The last step for the ETL process is to then complete the load to the AWR warehouse.  This is another DBMS job that takes the dump files and imports them into the AWR Warehouse schema.  DBIDs are mapped and any duplicates are handled, (not loaded to the final warehouse objects…). The ETL is able to handle multitenant data and at no time is there a concern then if more than one database has the same name.

The Warehouse Console

Once set up, the AWR home can be accessed from the Targets menu. Click on Databases, then once you’ve entered the Databases home, (databases should be listed or shown in a load map for this screen, click on Performance and AWR Warehouse.

The following dashboard with all the pertinent data about AWR Warehouse will appear:

Figure 4

Figure 4

The console, including the sizing information, amount of daily snapshot uploads, database information and snapshot retention for each source database, also includes management options to add/remove more source databases and assign privileges to manage snapshots in AWR Warehouse.

Reporting

AWR Warehouse adds some exceptional features in the reporting department.  Along with the AWR Viewer, which gives easy console access to historical views of all AWR reports for any snapshot combination for the source target in question, the following reports are included:

  • AWR Report
  • ASH Analytics
  • ADDM Compare Period

The ability to run AWR reports for six month, a year or more historically are impressive.  The next generation of Top Activity, ASH Analytics is something I’ve written and blogged about for quite some time.  The ability for the product to adapt and answer performance questions is what we all need, but then we get into the ADDM Comparison Report, (Compare Period). 

How often do we ask what’s changed or what’s different?  The ADDM Comparison Report takes it one step further with AWR Warehouse and allows you to ask this question not just of a one snapshot to another, but compare one database to another!

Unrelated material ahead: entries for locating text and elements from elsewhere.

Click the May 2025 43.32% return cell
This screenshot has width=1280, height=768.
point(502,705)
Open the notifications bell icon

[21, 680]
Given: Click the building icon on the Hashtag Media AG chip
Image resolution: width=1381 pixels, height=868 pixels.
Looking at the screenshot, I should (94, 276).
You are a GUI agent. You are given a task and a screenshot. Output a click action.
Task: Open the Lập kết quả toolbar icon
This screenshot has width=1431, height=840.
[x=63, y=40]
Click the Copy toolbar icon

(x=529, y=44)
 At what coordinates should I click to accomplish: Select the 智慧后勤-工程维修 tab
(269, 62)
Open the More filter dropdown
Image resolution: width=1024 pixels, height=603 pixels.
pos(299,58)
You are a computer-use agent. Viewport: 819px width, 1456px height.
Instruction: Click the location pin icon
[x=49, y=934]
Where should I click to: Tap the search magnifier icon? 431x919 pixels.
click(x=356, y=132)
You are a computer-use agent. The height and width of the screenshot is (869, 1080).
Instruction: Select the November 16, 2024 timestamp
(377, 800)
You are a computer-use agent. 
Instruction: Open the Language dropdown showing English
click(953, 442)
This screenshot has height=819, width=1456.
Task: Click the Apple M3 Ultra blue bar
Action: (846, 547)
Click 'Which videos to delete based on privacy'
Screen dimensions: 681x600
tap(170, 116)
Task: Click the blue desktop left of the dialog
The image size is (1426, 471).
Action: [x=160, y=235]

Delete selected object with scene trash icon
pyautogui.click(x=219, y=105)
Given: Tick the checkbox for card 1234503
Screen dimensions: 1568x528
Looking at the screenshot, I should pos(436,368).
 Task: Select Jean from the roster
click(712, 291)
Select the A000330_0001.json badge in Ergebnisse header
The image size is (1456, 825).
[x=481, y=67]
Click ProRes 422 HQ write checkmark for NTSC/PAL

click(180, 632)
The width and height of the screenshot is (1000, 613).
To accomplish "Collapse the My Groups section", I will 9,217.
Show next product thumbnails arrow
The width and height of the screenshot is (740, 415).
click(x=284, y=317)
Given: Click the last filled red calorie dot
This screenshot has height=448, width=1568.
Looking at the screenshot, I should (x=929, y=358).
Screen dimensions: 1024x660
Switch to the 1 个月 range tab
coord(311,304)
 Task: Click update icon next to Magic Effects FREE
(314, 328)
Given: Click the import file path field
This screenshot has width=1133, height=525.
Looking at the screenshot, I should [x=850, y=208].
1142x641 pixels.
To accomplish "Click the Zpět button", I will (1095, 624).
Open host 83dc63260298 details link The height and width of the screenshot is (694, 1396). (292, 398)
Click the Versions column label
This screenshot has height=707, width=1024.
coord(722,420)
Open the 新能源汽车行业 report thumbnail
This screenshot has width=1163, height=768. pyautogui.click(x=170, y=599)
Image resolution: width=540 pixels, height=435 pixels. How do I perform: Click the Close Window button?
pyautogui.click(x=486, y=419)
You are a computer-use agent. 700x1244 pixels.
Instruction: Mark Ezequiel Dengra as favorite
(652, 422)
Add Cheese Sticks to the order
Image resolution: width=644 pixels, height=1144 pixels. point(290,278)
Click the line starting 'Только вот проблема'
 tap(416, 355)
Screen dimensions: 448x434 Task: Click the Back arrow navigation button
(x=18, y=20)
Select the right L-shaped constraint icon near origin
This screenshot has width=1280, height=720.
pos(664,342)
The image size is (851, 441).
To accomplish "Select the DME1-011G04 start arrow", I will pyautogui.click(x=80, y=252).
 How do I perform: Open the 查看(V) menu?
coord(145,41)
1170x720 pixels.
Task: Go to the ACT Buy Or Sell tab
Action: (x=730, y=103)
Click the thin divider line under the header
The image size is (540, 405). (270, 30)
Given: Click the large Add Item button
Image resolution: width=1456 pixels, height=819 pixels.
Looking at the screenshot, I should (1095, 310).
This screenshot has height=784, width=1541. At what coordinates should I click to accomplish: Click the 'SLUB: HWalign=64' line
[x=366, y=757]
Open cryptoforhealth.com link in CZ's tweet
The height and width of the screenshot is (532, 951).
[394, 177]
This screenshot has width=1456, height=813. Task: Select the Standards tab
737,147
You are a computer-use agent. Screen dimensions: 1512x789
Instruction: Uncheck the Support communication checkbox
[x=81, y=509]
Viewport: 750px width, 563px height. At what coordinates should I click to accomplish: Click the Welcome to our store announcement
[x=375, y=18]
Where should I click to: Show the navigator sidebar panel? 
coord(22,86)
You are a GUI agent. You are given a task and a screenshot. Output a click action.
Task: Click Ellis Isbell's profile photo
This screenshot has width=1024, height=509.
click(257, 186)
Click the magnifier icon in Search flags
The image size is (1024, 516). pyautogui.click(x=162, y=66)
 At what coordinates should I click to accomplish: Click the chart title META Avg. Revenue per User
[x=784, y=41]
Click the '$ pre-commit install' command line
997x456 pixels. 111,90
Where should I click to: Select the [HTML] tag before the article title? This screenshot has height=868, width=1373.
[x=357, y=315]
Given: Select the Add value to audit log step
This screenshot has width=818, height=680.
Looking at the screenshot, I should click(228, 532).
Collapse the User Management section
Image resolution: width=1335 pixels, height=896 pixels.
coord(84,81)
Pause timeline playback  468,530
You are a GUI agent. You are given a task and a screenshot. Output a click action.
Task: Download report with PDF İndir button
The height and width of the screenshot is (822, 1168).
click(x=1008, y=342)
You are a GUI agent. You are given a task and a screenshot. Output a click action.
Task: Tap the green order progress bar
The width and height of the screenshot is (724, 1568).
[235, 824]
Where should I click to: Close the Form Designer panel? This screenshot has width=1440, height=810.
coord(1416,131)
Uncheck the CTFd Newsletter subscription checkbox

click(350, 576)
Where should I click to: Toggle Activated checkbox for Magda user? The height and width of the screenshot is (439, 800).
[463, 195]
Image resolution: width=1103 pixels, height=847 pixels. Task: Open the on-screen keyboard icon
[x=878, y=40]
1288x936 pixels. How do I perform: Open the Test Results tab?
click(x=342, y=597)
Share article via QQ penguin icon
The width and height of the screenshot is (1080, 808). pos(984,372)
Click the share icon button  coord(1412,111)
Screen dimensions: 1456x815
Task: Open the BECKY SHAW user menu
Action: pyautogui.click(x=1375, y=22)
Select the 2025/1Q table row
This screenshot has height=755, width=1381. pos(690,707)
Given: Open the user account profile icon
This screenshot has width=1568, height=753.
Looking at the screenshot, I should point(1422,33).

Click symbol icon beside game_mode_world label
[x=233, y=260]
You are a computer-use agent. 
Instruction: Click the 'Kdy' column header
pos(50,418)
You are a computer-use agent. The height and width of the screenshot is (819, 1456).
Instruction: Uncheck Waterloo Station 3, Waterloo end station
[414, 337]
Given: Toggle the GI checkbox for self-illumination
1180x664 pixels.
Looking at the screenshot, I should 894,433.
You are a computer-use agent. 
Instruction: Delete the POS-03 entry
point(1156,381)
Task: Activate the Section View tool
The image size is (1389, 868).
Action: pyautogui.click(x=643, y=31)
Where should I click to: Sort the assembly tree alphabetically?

When choosing to run the Compare Period report in AWR Warehouse, you have an additional field with a drop down that will show you all databases name and DBIDs.  You can then choose the database you want to compare your database to, along with the time period you want to compare to.  As this is an ADDM comparison, it will choose the snapshot closest to the time period and use this for the comparison, so keep that in mind:

Figure 5

Figure 5

The report will then run and compare all SQL, parameters, resource usage and other pertinent differences identify and recommend ways of addressing the issues.

Next Generation

AWR Warehouse and console features are still in their infancy and I’m excited about where the product is heading.  The opportunity for the DBA and developer to set it up and start using it should be an easy choice.  The Oracle Database Enterprise Edition license means that you can install the AWR Warehouse repository on a server, configure it, use it and if you don’t introduce features that require added licensing, (RAC, data guard, etc.),  you now have the product for the IT community to answer all those challenging technical questions right at your fingertips!